ABOUT THIS TASK
Please transcribe the entries exactly and omit the images they contain.

Dataset entries:
=== Section Start ===

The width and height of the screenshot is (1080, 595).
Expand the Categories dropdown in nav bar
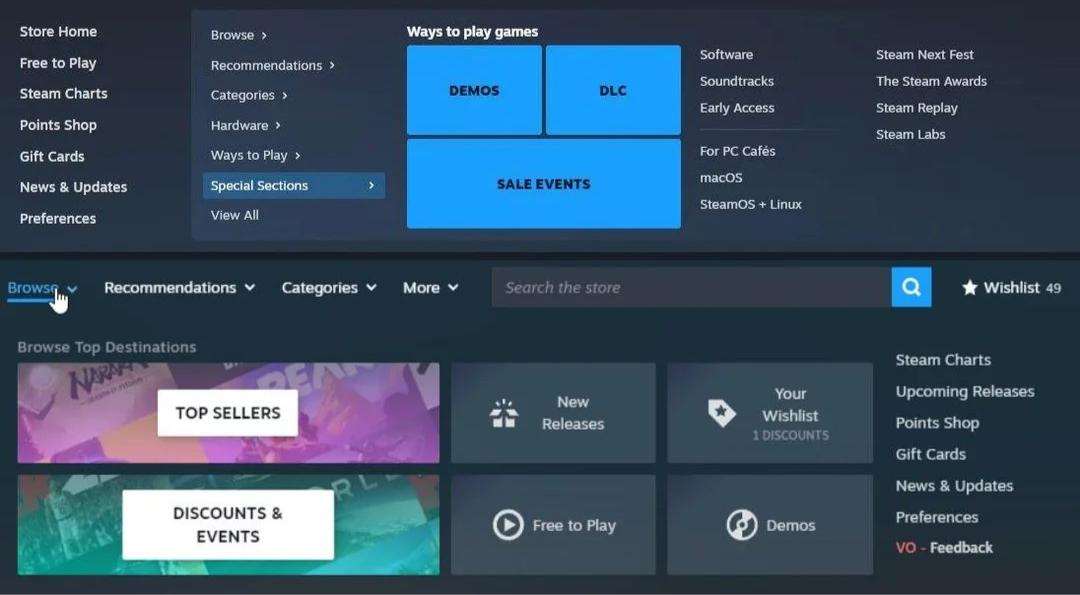[x=329, y=288]
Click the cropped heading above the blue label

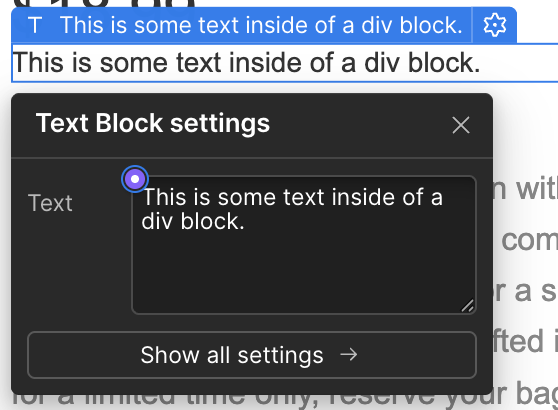(x=103, y=4)
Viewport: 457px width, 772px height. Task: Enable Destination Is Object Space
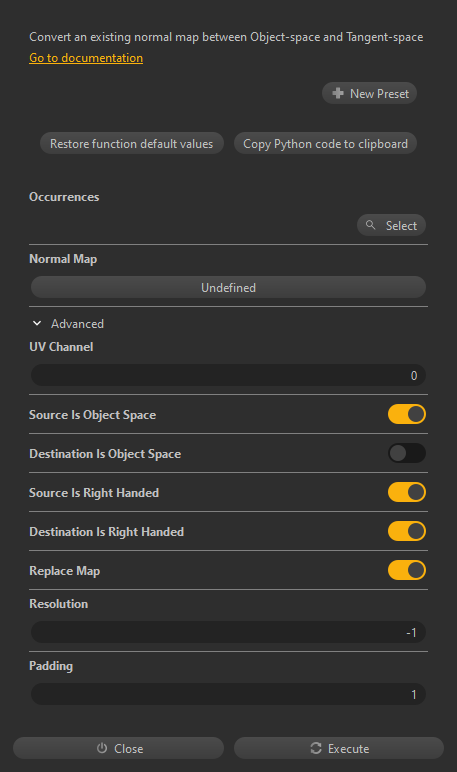(x=407, y=453)
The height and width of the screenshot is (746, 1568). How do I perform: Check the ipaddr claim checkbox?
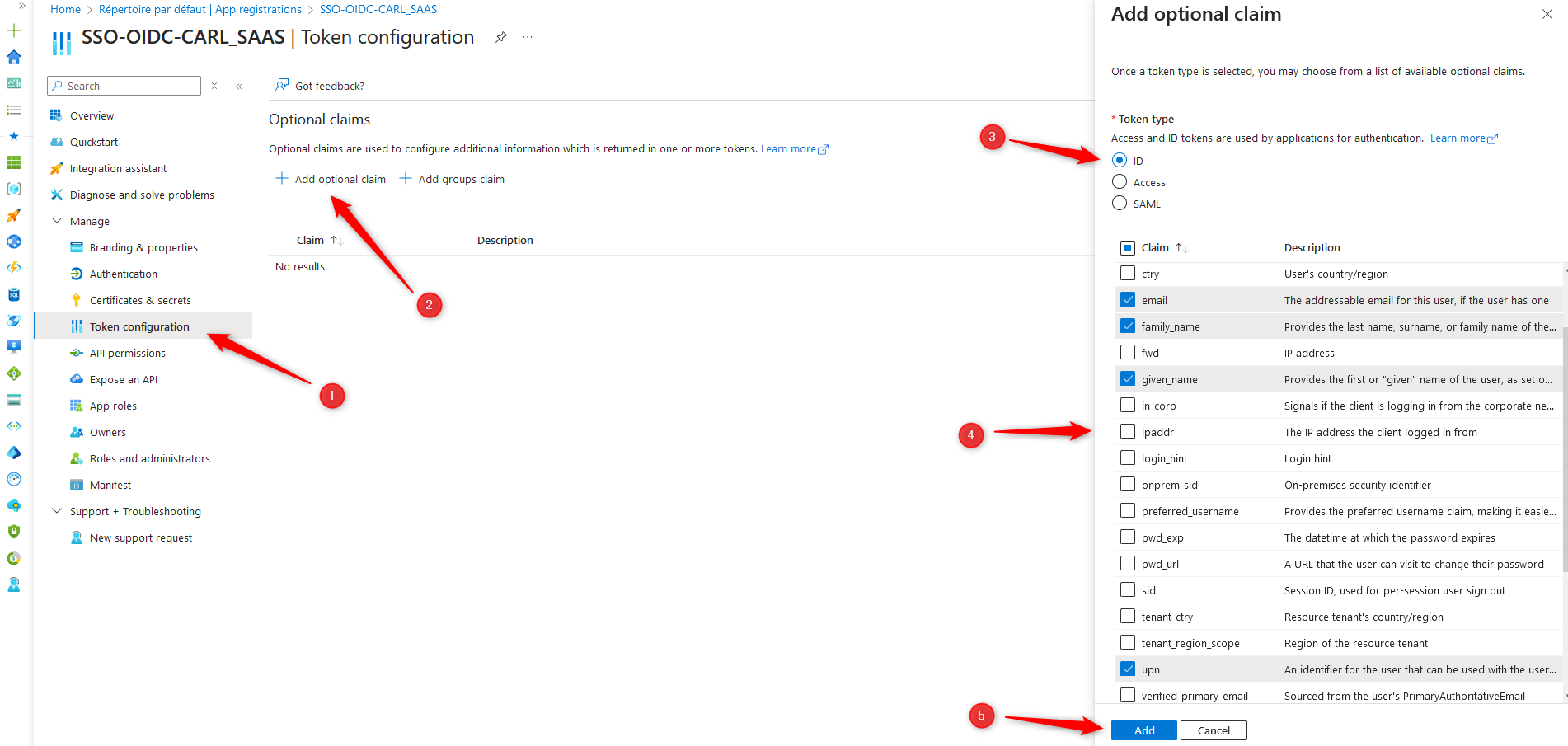(x=1128, y=431)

=== Section End ===

OUTPUT OF THE EXERCISE
The width and height of the screenshot is (1080, 595).
Expand the Categories dropdown in nav bar
[x=329, y=288]
Click the cropped heading above the blue label

(x=103, y=4)
Viewport: 457px width, 772px height. Task: Enable Destination Is Object Space
(x=407, y=453)
The height and width of the screenshot is (746, 1568). How do I perform: Check the ipaddr claim checkbox?
(x=1128, y=431)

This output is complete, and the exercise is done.